De agosto/2020 a junho/2021, registramos os maiores índices de desmatamento. SP, GO, MG e MT registraram mudanças impressionantes

Luiz Carlos Azedo / Nas Entrelinhas / Correio Braziliense

Houve uma mudança muito significativa na conjuntura política. Em primeiro lugar, a ameaça de um golpe de Estado, que deixou o país à beira de um ataque de nervos, desapareceu do horizonte próximo após o 7 de Setembro. Não houve a adesão militar contra o Supremo Tribunal Federal (STF) que o presidente Jair Bolsonaro esperava, as reações das instituições políticas e da sociedade esvaziaram a mobilização golpista. Desde então, o eixo da vida política nacional se deslocou da crise sanitária, cuja crônica política e criminal está no relatório da Comissão Parlamentar de Inquérito (CPI) do Senado sobre a pandemia da covid-19, para a crise da nossa economia, tendo por pano de fundo a antecipação da disputa eleitoral de 2022.

Especialistas em planejamento sabem que um erro de conceito pode ser fatal. Muitas vezes, o erro decorre de um falso diagnóstico; outras, de um conceito errado. A tempestade perfeita pode ser fabricada quando as duas coisas coincidem com uma concepção equivocada, por exemplo, o negativismo em relação à ciência. No caso da pandemia, o erro de diagnóstico foi considerar a covid-19 uma “gripezinha”; o de conceito, apostar na “imunização de rebanho” para manter a economia aquecida. Com isso, buscou-se toda sorte de atalhos para evitar a recessão, que passou a ser o objetivo do governo, em vez de salvar a vida das pessoas. A cloroquina entra nessa história como uma poção mágica. Havia outra solução simples para um problema tão complexo (acreditem, elas também existem) — a vacinação em massa.

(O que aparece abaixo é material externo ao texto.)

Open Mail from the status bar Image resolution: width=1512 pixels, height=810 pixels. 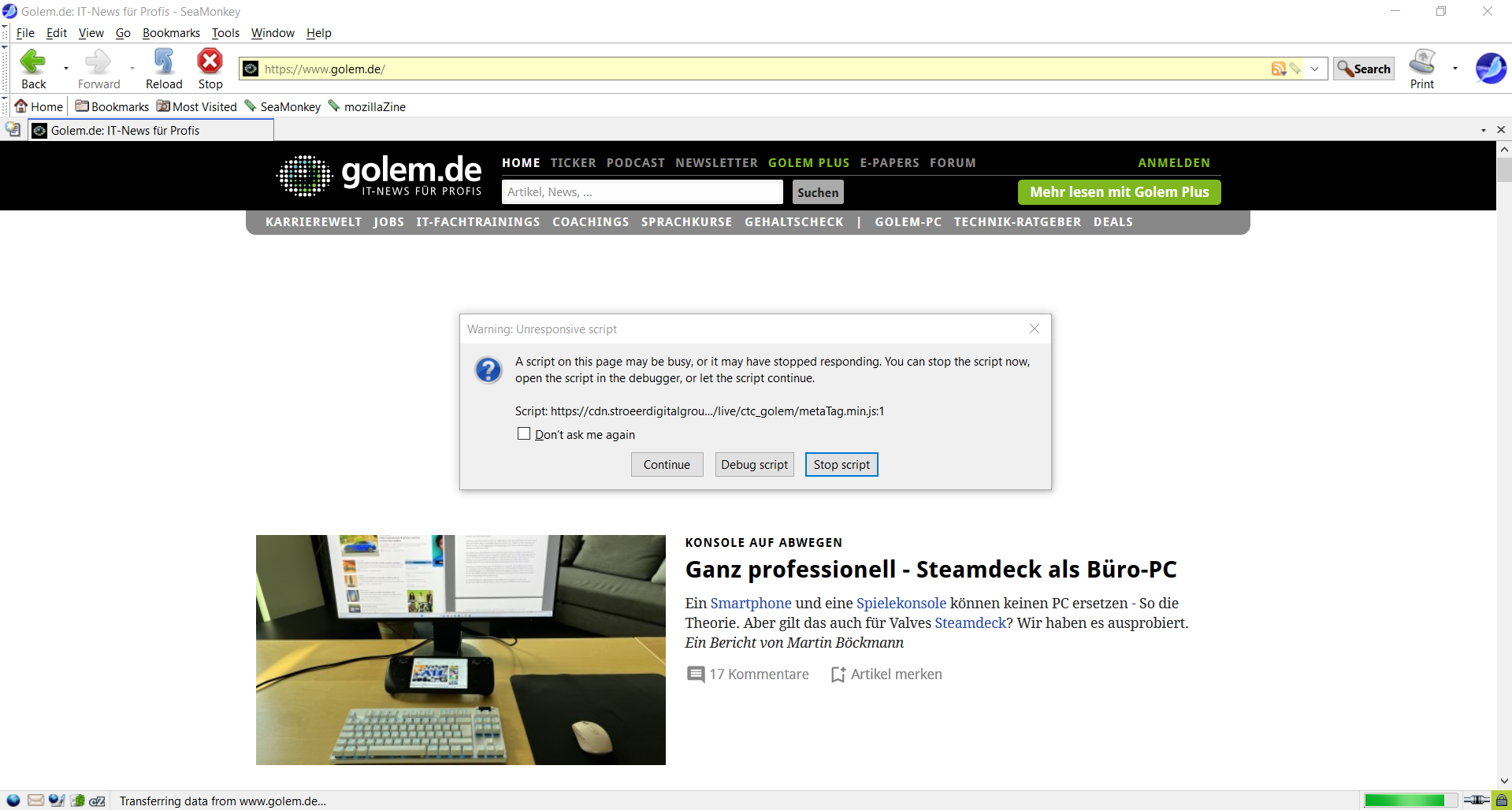point(36,801)
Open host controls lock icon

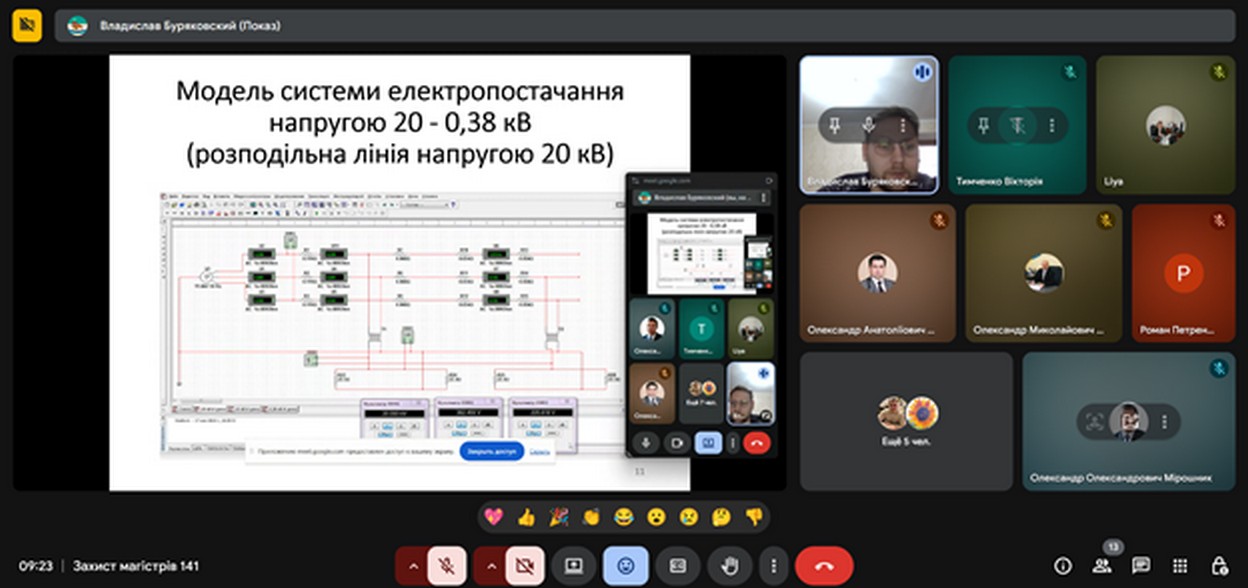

Vejam bem, não estamos falando que a produção da vacina não é simples. Sua fabricação é um processo complexo, mas a pesquisa científica intensa resolveu o problema em pouco mais de um ano após a identificação do vírus e seu sequenciamento genético. Estamos falando do conceito — a imunização em massa — já consagrado mundialmente pelas autoridades sanitárias. A erradicação da poliomielite, que foi a doença infantil mais devastadora do século passado, é um excelente exemplo. A pólio era misteriosa e se expandia no verão, com causas desconhecidas. Nos Estados Unidos, a ignorância levou as pessoas a pôr a culpa nos sorvetes; e o preconceito, nos negros pobres e nos imigrantes, principalmente asiáticos.

Mesmo adultos corriam grande risco. O presidente Franklin Delano Roosevelt foi para a cadeira de rodas aos 39 anos, quando contraiu a doença. Cada surto de pólio deflagrava uma quarentena, como acontece agora com a covid-19. Em 1916, em Nova York, houve 8.990 casos, com 2.400 óbitos; em 1952, 57 mil casos, 3 mil mortes e 21 mil crianças com paralisia permanente. Um paciente com pólio no hospital custava US$ 900, quando o salário médio era de R$ 875.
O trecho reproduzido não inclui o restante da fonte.